A previous study found that both the initial and any changes in the 6MWD are predictive of morbidity and mortality in patients with PH, highlighting its use in clinical management and trials [18–20]. Our results suggest that the baseline 6MWD significantly worsens prognosis, where a lower value indicates a higher risk of death or readmission. Investigations focusing on the efficiency of targeted treatment of PH associated with TA patients are very limited, even in small samples. Sari et al. reported that only one patient with PAI and PH was treated with PH-specific agents, and a decrease in brain natriuretic peptide levels and an improvement in the 6MWD were observed with an 8-year follow-up [21]. Wang et al. found that PH-targeted therapy was useful in a small sample of TA patients with PAI and PH [22]. Our study indicates that PH targeted treatment is related to prognosis, lowering the risk of death and readmission. Additionally, in contrast to the results of Lee et al. [23], we did not find a relationship between PAI and disease activity. This is in accordance with a report from China [24]. The discrepancy between these results could be due to differences in the disease stage of TA because of its gradual onset.
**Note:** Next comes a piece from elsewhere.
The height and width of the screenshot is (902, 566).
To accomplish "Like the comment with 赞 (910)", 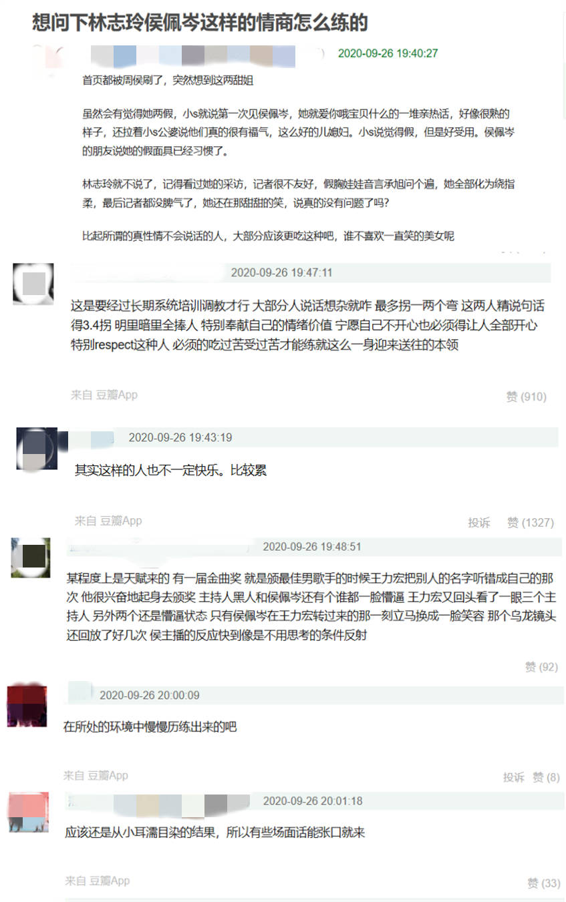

This study has some limitations related to its retrospective cohort design, in addition to being conducted in a single center. Two patients were lost to follow-up, which may have led to an underestimation of mortality. However, as a national research center for TA, our center is a referral region from over the country, including cities, rural, and remote areas. Therefore, these TA patients with PAI are representative of other patients. Moreover, a long-term follow-up was conducted for these patients.